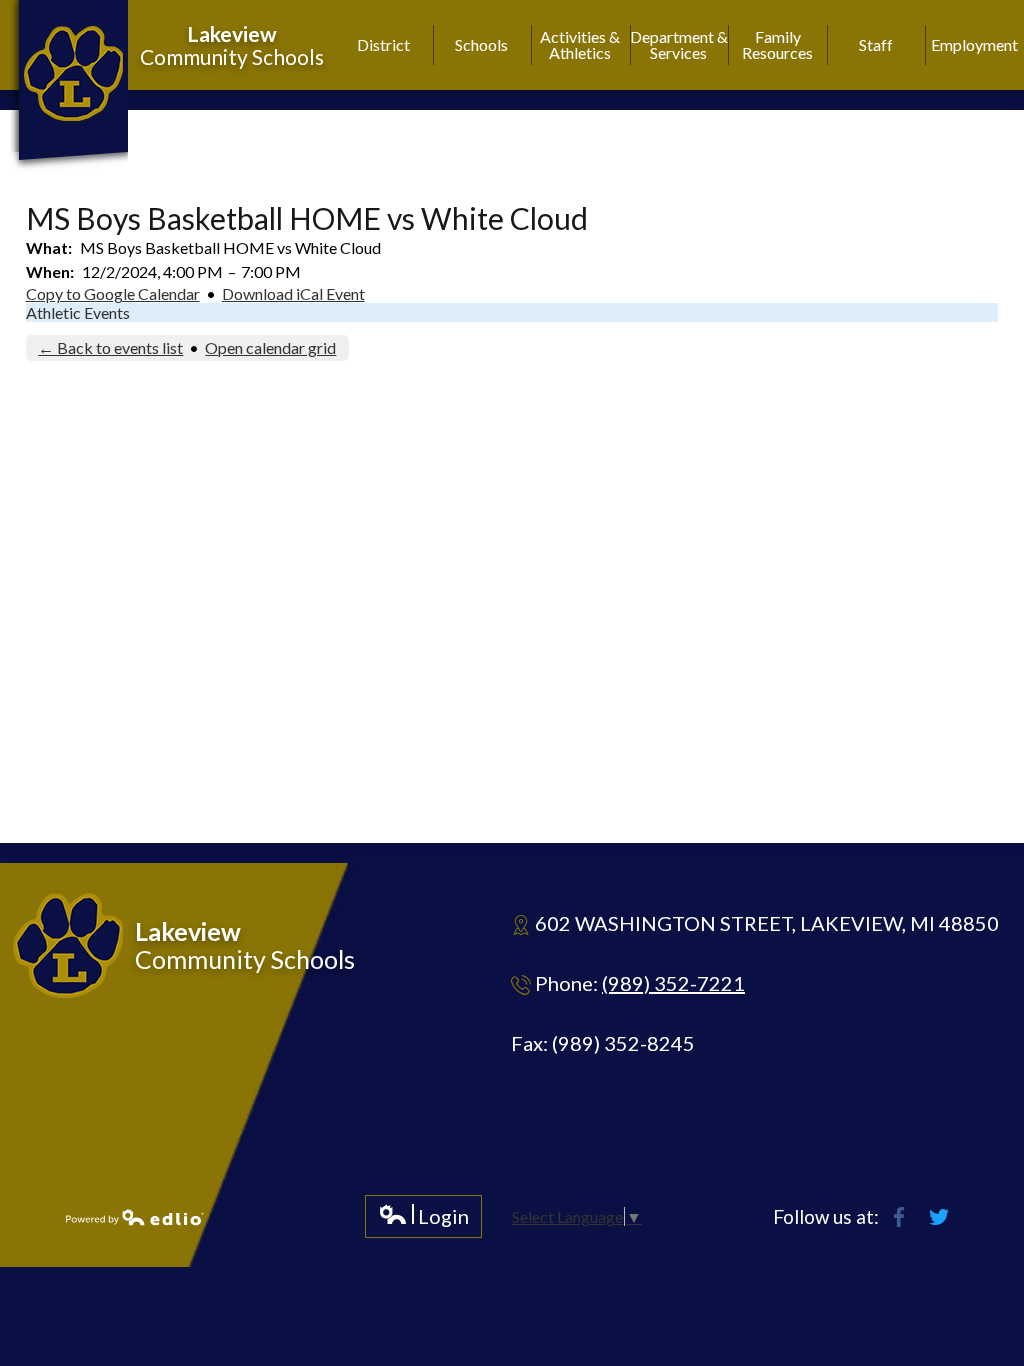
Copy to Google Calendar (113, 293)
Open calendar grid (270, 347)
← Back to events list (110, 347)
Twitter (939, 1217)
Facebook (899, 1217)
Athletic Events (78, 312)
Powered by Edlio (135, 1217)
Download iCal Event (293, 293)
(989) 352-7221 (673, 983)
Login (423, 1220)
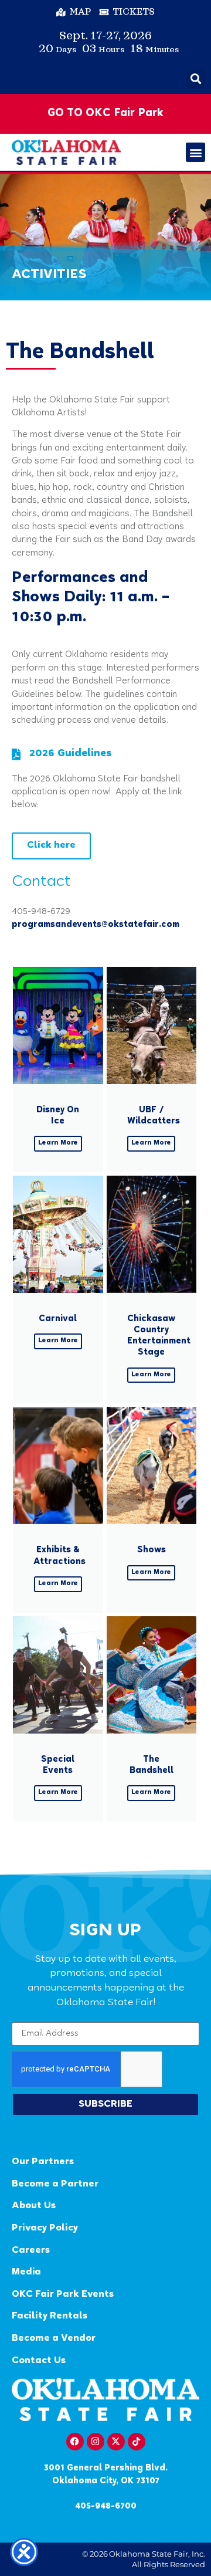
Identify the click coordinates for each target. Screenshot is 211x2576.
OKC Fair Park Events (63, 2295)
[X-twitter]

_ _ _

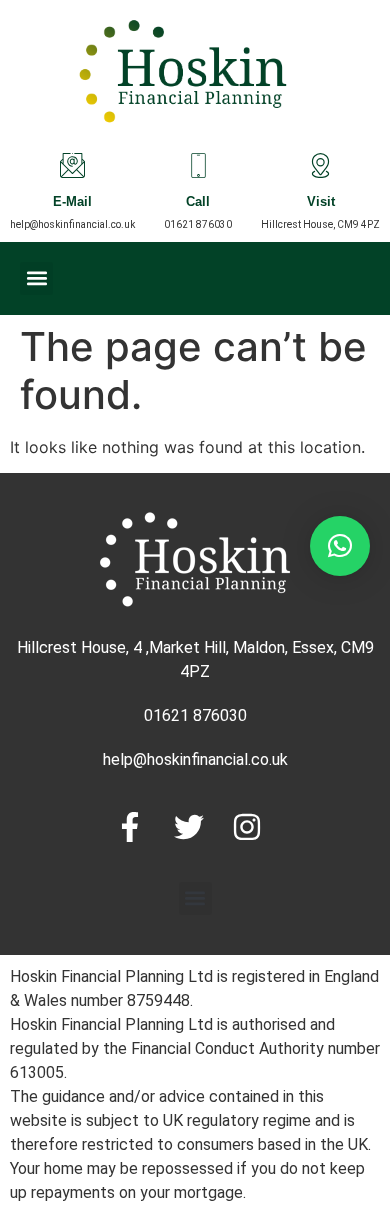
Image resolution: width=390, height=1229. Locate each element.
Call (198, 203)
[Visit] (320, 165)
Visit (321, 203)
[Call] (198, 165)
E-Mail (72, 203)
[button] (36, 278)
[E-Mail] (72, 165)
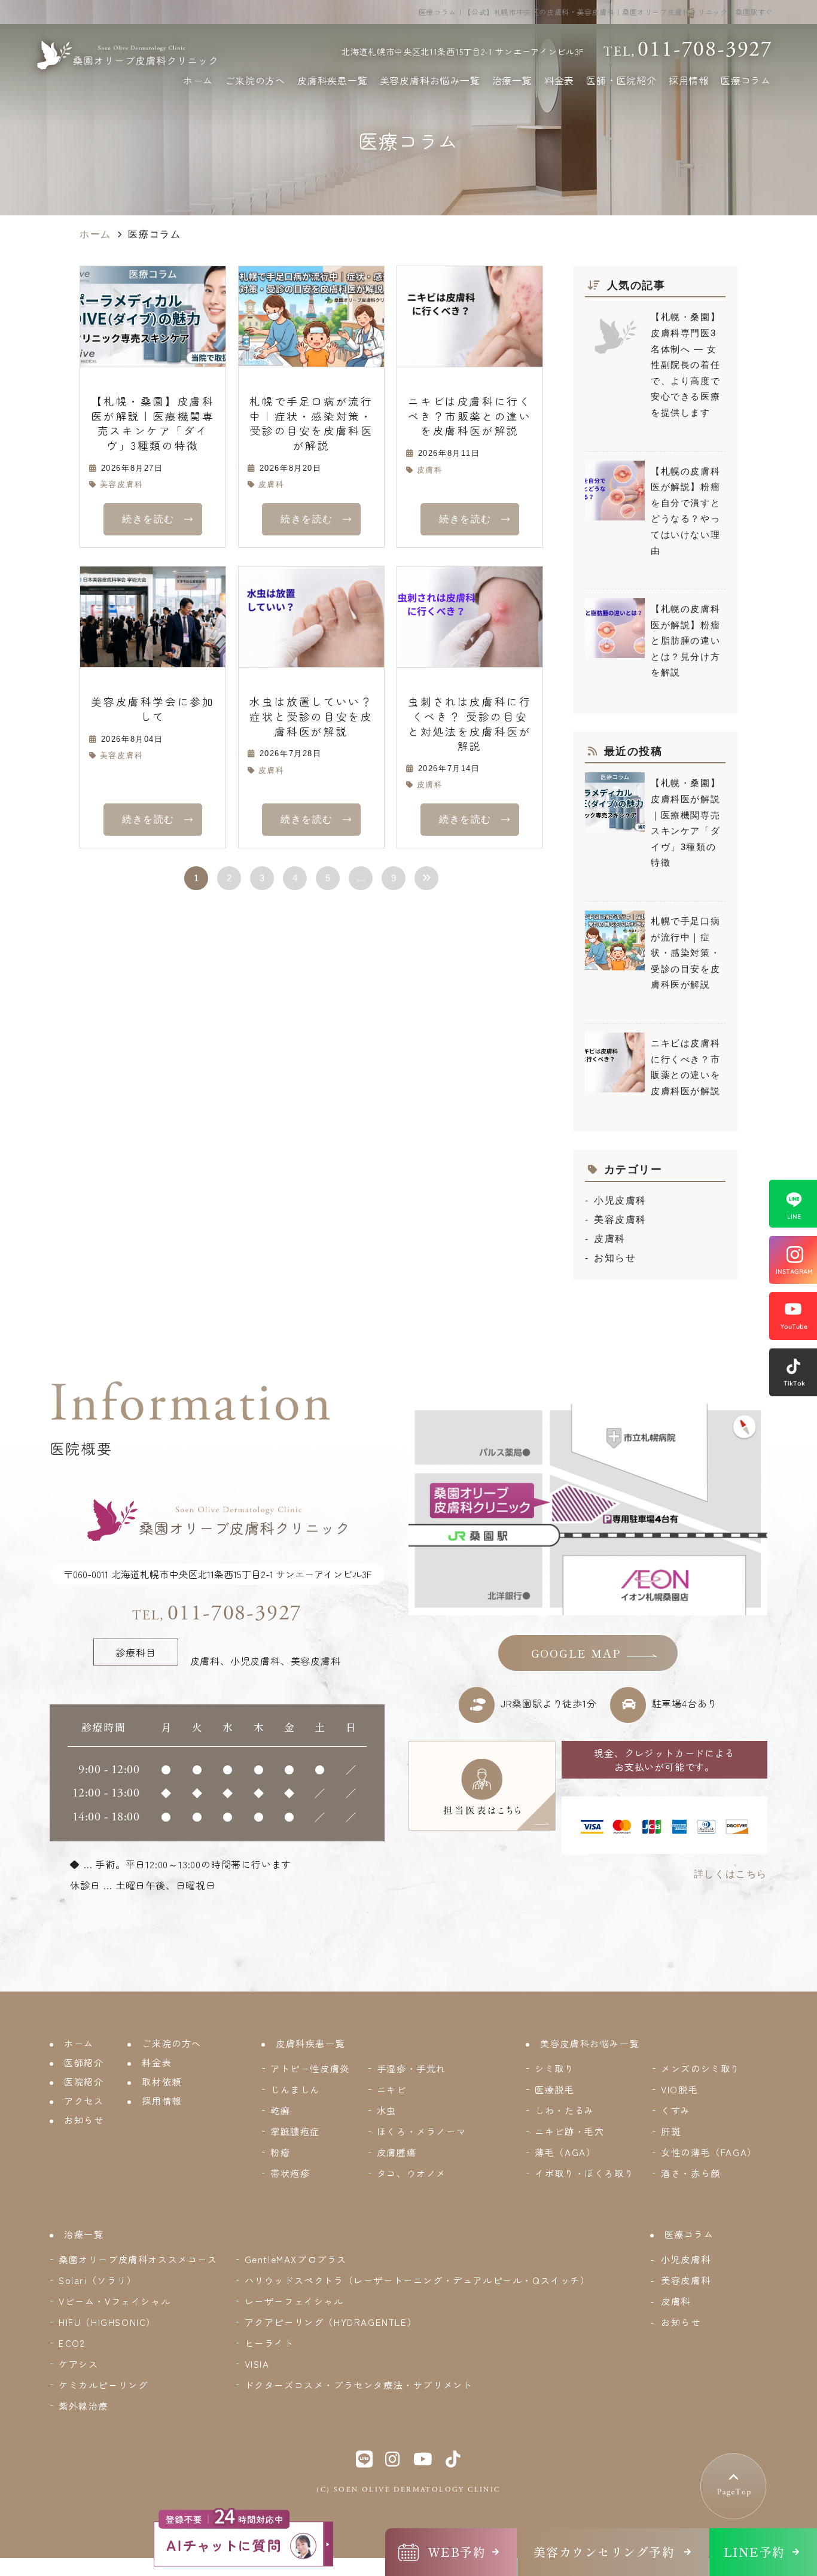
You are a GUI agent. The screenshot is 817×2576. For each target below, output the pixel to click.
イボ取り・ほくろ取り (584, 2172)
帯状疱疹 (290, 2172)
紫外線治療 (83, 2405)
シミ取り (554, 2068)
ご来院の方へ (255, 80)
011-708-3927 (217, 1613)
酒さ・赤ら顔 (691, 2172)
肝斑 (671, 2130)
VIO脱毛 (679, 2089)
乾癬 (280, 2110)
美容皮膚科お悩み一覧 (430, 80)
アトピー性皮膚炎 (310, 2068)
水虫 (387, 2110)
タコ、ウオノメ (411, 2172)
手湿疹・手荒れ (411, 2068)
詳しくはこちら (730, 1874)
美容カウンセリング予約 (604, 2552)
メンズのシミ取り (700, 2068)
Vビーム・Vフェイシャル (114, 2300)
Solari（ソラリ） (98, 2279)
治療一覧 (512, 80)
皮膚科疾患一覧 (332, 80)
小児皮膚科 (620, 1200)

_ _ _

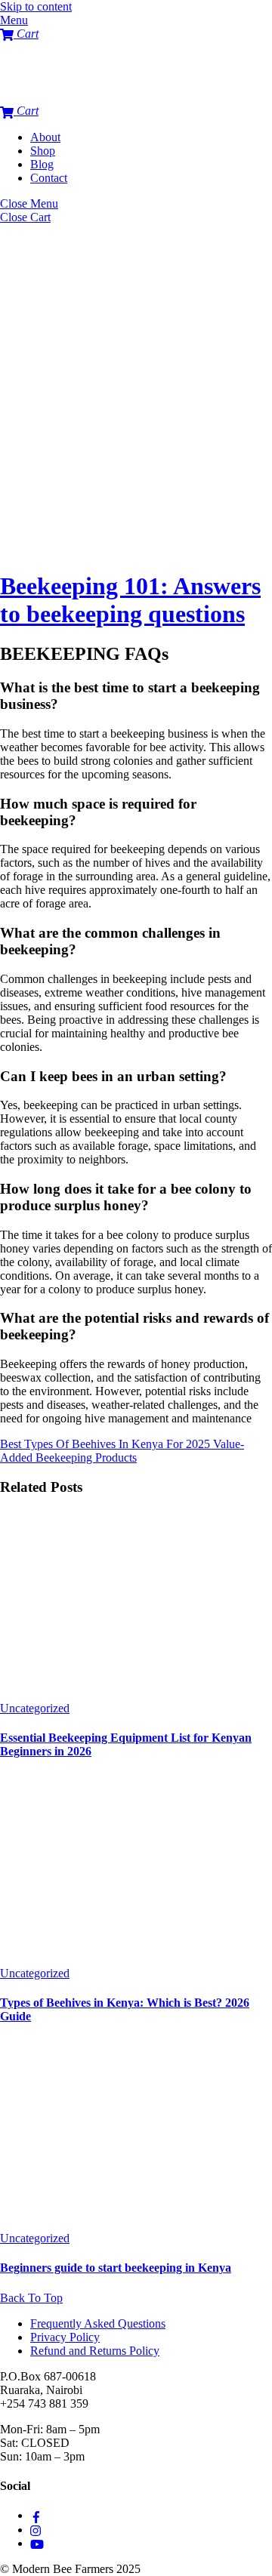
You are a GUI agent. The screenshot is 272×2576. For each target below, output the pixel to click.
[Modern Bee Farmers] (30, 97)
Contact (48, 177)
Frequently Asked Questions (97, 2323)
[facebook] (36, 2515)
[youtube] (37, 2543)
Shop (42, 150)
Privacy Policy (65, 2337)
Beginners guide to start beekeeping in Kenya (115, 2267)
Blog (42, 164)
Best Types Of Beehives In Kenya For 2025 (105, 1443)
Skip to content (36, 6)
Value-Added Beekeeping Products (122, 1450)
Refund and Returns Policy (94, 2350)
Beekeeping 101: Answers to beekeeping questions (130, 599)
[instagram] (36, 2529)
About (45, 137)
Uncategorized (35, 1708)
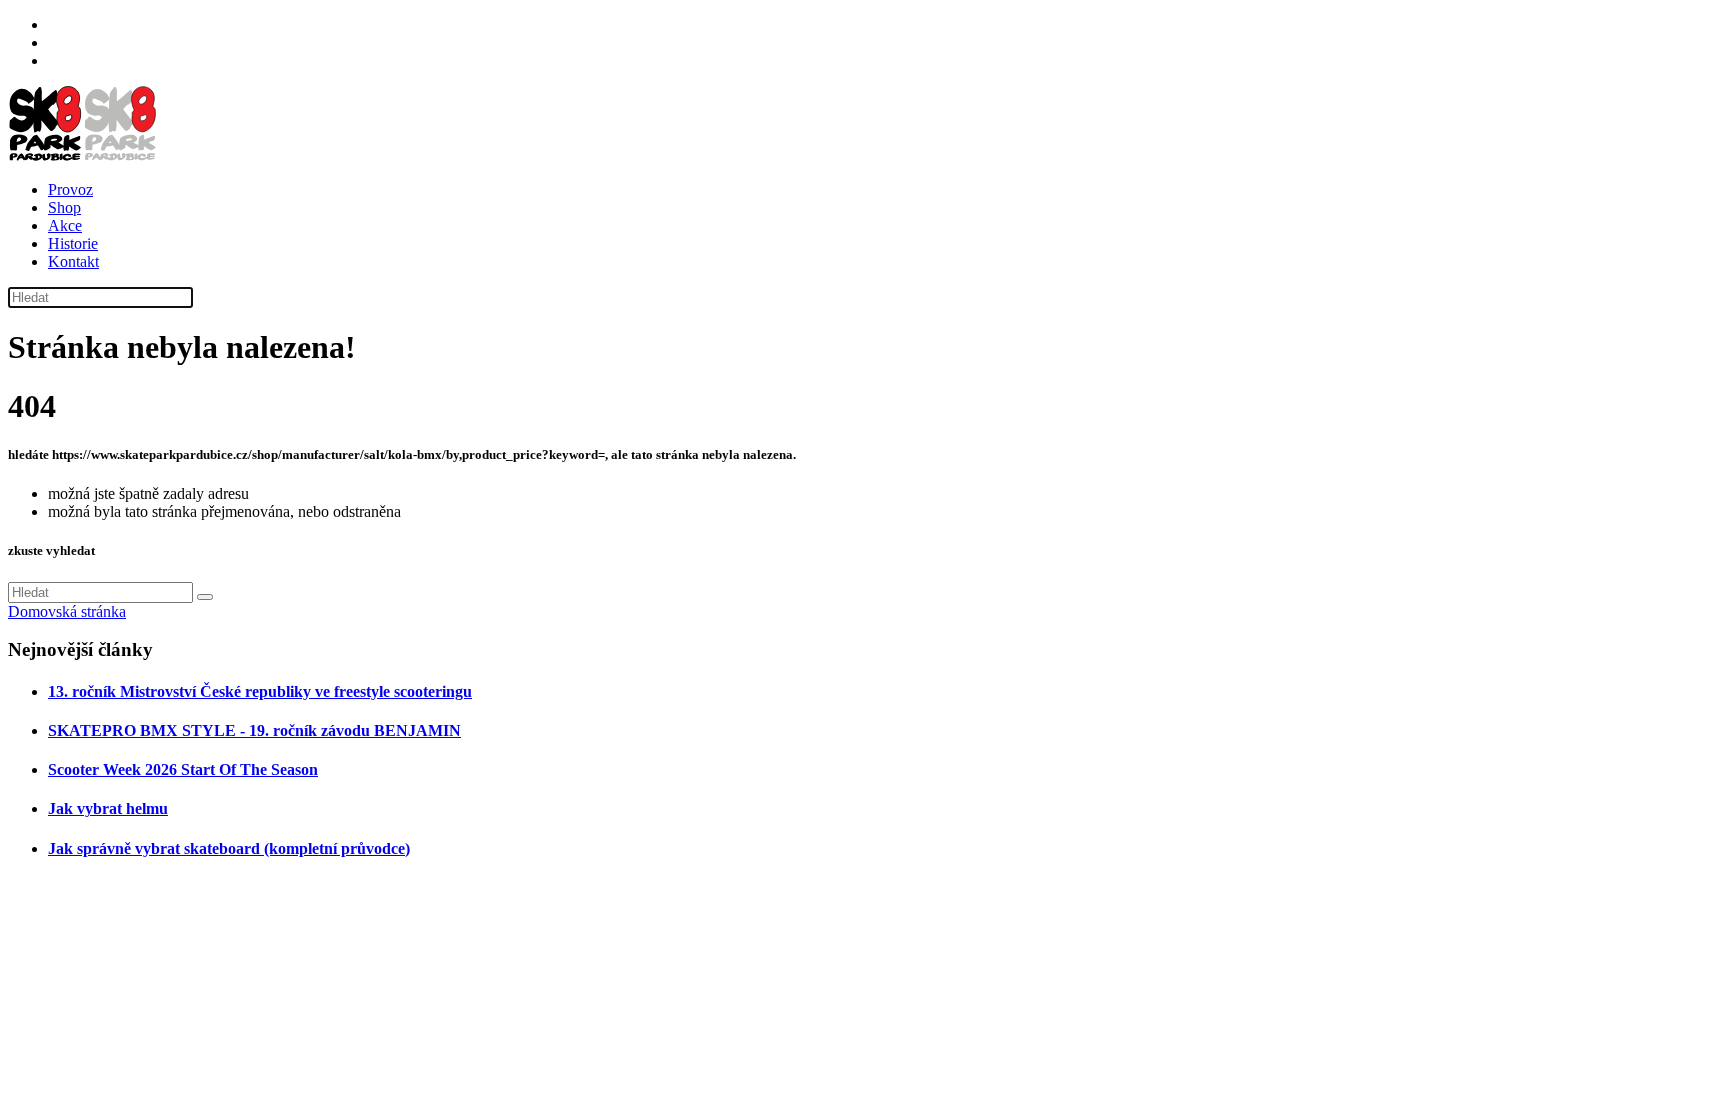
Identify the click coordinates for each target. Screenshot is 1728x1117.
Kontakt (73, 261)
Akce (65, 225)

_ _ _

Work instruction: Every line above from the one with "[facebook] (36, 2515)" down to the one with "Akce (65, 225)" must be written out exactly, and no picture may appear.

Answer space:
[facebook] (36, 2515)
[youtube] (37, 2543)
Shop (42, 150)
Privacy Policy (65, 2337)
Beginners guide to start beekeeping in Kenya (115, 2267)
Blog (42, 164)
Best Types Of Beehives In Kenya For 2025 (105, 1443)
Skip to content (36, 6)
Value-Added Beekeeping Products (122, 1450)
Refund and Returns Policy (94, 2350)
Beekeeping 101: Answers to beekeeping questions (130, 599)
[instagram] (36, 2529)
About (45, 137)
Uncategorized (35, 1708)
Identify the click coordinates for each target. Screenshot is 1728x1117.
Kontakt (73, 261)
Akce (65, 225)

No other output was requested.